Como desde então niguém se aventurou a escrever e publicar tal resumo explicado, acreditamos que um espaço esteja aberto para uma despretenciosa introdução à sua indispensável leitura.
“Os Irmãos Karamazovi” constitui o apogeu e o final da obra do grande escritor dramático do século XIX. Dostoievski esperava sequenciá-lo com um trabalho que coroaria toda sua produção literária, no qual possivelmente continuaria a retratar a vida de Alieksei Karamasov; já possuia até mesmo um título: “O Grande Pecador”, romance que não passou de seus primeiros desenhos arquitetônicos, pois, infelizmente, o autor não viveu para encetá-lo.

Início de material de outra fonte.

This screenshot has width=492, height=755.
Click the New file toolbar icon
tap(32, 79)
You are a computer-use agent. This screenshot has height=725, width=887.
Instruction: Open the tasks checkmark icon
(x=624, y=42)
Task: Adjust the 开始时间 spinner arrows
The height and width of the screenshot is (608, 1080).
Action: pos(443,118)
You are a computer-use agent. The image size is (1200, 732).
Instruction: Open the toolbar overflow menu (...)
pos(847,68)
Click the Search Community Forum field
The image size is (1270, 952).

Karamazov é originário etimologicamente de kara (castigo) e mazat ( sujar). Dostoievski desde o título nos dirige para “aquela pessoa cujo erro o leva à própria punição”, ou se o quisermos, dentro do trágico, aquele que ultrapassa suas medidas e caminha para a própria condenação, como uma etapa necessária à redenção ou o caminho para a perdição.

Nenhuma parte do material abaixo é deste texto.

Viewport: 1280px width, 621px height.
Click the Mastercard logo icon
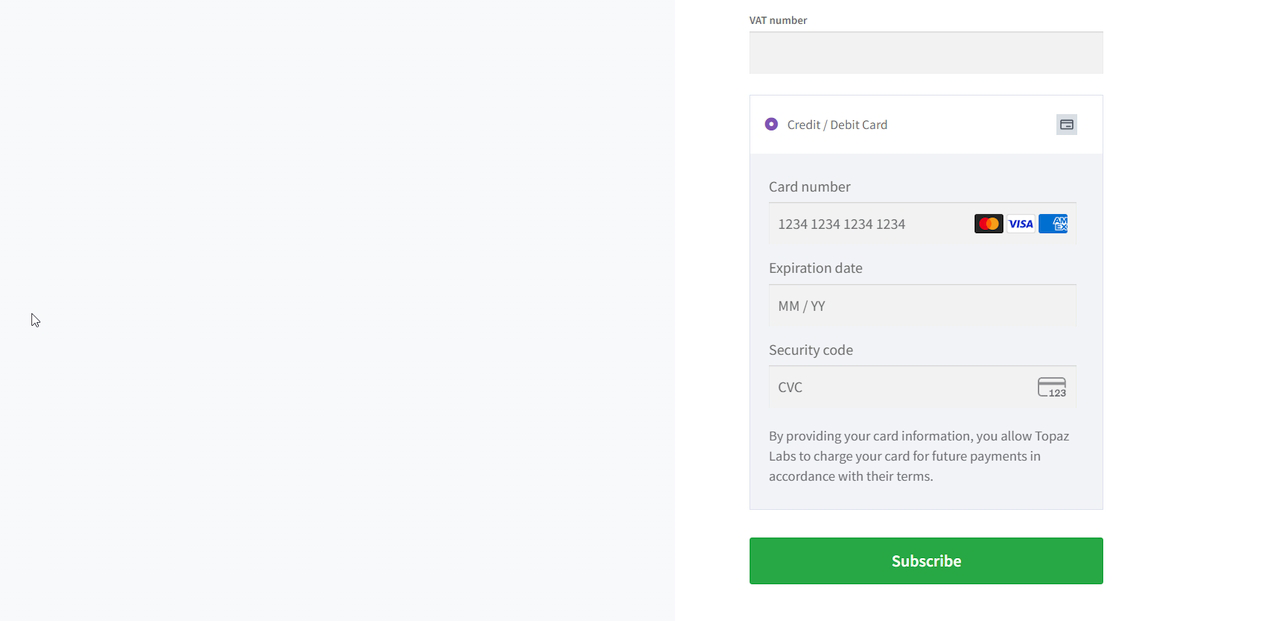tap(988, 224)
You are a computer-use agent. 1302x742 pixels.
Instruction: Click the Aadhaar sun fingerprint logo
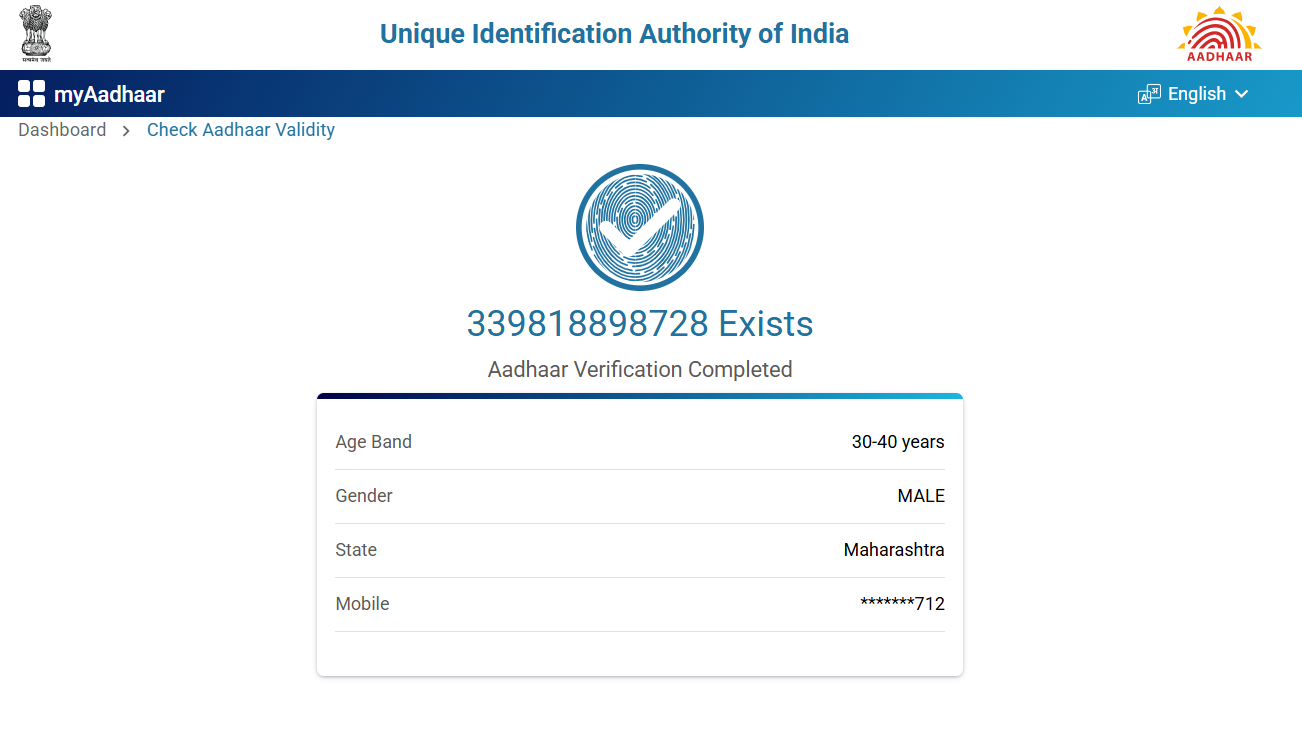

A cidadezinha de Skotoprigonievski, onde a trama se desenvolve, simboliza um “depósito de animais”, onde todos nós poderemos de um modo ou outro encontrar a nossa “isbá”, o nosso lar. Essa cidade que arde pelas paixões, pelos ódios, pelas desmedidas humanas, também é capaz de gerar um Alieksei (Aliocha, um servidor de Deus), um homem que procura a verdade e a fraternidade e que para isso, primeiramente se distancia da sociedade, buscando refúgio num monastério. Mas nele não permanecerá e ao retornar ao mundo temos a contrapartida de sua transformação psicológica, pois ele, que se escondera da perversão humana, irá se mover da castidade para o envolvimento com os homens; tendo sido monge e homem ele significará, para Dostoievski, a humanidade total.

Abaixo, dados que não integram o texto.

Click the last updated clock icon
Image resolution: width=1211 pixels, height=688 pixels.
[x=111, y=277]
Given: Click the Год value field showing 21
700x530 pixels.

Afinal, hoje como no passado, o que tanto desejam os homens? Serem felizes, possuírem riqueza, poder e, quem sabe, acima de tudo, consumir. Dentre os personagens de Dostoievski nenhum deles aspira a isso diretamente, mesmo porque eles não se estabelecem em lugar algum, nem mesmo diante da própria felicidade. Necessitam seguir um caminho, pois têm uma espécie de alma interior que tortura a si mesma num eterno caminhar. De alguma forma parece ser-lhes indiferente sentirem-se ou não felizes e contentes. Eles desprezam a fortuna ainda mais do que a desejam, talvez porque nada almejem de particular neste mundo; mas se nada querem de particular, no geral aspiram a tudo, à plenitude dos sentimentos, à vida inteira.
Os Karamazovi , para Zweig, têm músculos de aço, sede de vida brutal, “essas bestas ferozes de sensualidade, de alegria do viver”, indecentes e fanáticas, que sorvem as últimas gotas do cálice antes de o quebrarem.
Seguindo essa linha de raciocínio, eles são do tipo daqueles que querem o tudo e o nada, desejam o bem e o mal e tal qual os heróis das tragédias gregas, excedem seus limites, mesmo porque estão permanentemente a testá-los. Querem saber o que são, querem ir até o extremo do “eu”.
Essa inquietude é, do mesmo modo, um suplício, pois o sofrimento dilacera a todos; vivem de “febre em febre” e nos seus intervalos sofrem espasmos, muitas vezes, como o próprio Dostoievski (de origem epilética). Quando se embebedam, eles não buscam o prazer ou o sono, mas na embriaguez tentam o esquecimento da loucura; jogam um dia inteiro para matar o tempo e entregam-se à dissolução, não por prazer, mas para perderem o controle nos excessos que cometerão.
O mito de Dostoieviski é a fecundidade do “eu”, múltiplo em cada indivíduo, híbrido de “Deus e do Diabo”, por esse mesmo motivo, o atormentado escritor russo é um precursor do existencialismo.
Algumas de suas personagens dramáticas são sempre mulheres “decaídas”, como Gruchenhka. Ela devota aos homens que por ela se apaixonam, apenas o ódio travestido de boas maneiras; no entanto essas “decaídas” possuem um coração de ouro. Outras personagens, como Kathierina, têm em si um orgulho e paixões desenfreadas e incontidas.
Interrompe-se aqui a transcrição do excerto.